Le ciel est l’unique porte vers laquelle se dirige mon regard. Je suis stupidement, romantiquement attaché à cette idée si vaine d’autre part. Le ciel est devenu mon obsession. Il est comme une source impossible à tarir, un récit inachevé par principe et si parfois éclate en moi la conscience de n’y comprendre rien, d’y construire des chimères, j’y vois néanmoins le seul secours à une mémoire qui me rattrape toujours, le seul moyen de briser le rang.

À vrai dire, je ne sais même pas de quel rang je parle. Je crois que je ne fais que construire ma situation. Ma folie est banale, commune, combien de gens veulent croire qu’ils sont enfermés pour avoir l’espoir d’une libération ? Mais, il n’y aura pas de libération, parce qu’il n’y a jamais été question d’être enfermé nulle part. L’espace est ouvert, le monde est une plaine sans murs et ce qui m’effraie, au fond, ce n’est pas l’impossibilité d’échapper à ma prison, mais bien la possibilité d’exister en n’importe quel point de l’espace et du temps tout en ayant, toujours en moi, le sentiment de mon enfermement.
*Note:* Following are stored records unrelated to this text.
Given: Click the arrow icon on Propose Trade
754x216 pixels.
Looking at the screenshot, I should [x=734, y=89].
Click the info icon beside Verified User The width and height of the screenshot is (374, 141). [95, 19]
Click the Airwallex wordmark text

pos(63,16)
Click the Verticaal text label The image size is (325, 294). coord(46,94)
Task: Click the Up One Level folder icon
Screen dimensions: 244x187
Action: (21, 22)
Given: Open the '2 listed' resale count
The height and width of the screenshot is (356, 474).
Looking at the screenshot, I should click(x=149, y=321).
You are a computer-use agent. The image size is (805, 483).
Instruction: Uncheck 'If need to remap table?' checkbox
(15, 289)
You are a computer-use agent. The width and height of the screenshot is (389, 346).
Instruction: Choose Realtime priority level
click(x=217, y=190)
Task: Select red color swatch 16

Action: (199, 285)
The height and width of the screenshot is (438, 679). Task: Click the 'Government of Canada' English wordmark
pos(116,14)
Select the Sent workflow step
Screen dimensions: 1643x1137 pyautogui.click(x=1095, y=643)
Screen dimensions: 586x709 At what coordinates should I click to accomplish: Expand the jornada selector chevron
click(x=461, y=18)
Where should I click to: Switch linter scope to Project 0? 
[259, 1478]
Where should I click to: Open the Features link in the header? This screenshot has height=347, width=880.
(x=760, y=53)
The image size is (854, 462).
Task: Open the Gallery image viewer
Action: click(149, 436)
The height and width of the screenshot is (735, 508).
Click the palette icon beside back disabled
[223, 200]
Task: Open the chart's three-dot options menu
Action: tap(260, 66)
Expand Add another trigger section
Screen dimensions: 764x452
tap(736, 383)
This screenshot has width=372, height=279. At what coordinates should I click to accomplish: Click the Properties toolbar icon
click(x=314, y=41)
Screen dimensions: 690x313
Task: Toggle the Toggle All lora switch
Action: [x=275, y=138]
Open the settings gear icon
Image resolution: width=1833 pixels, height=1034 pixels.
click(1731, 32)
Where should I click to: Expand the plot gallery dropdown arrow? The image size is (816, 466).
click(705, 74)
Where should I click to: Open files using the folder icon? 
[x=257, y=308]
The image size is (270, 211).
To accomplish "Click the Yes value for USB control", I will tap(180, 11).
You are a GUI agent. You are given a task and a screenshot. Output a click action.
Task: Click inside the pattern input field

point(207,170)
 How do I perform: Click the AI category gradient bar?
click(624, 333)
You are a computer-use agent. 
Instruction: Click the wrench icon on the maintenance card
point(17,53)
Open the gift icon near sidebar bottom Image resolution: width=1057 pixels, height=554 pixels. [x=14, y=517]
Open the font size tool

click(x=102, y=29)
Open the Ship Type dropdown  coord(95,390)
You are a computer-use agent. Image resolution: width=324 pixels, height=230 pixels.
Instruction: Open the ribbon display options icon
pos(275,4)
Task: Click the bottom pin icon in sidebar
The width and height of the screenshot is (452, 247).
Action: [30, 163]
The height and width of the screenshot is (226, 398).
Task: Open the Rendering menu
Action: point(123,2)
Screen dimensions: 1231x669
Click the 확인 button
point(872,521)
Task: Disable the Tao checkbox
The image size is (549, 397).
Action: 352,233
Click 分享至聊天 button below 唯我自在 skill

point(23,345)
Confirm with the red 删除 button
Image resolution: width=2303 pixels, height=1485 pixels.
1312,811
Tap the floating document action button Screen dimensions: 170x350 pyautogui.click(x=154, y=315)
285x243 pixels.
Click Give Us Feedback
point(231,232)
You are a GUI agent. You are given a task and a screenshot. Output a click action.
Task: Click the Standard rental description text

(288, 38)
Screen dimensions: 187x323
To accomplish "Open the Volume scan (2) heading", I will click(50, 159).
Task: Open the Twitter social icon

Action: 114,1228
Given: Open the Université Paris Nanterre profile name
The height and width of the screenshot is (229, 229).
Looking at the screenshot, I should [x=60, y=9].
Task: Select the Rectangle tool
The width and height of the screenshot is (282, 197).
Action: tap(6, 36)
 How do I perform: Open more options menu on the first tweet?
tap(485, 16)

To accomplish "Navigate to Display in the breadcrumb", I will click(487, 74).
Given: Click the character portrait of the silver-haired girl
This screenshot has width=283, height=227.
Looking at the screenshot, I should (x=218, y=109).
Cette nuit, je rêverais encore de canal et de pont et, pour autant que je me souvienne, tu te tairas, tu ne diras et ton silence, dans mon rêve, sera aussi le mien. Je ramasserai ma patience comme une pierre, les bords du mur s’effaceront en hurlant, laisseront apparaître les immeubles, les fenêtres, les passants qui m’observeront sans rien dire. Loin, très loin, comme toujours, tu passeras une heure à me maudire, à faire du vertige avec mon nom et alors ce sera le matin. Au réveil j’oublierai, j’aurai la mémoire à l’envers et je porterai ma nuit, mon rêve, sans rien dire, sans savoir, au milieu des objets, immobiles et têtus. Ainsi, est le nom de mon angoisse, je l’appelle « temps qui passe » ou « solitude », ou je ne lui donne pas de nom. Mais ce n’est que de cela dont je parle, que de cela.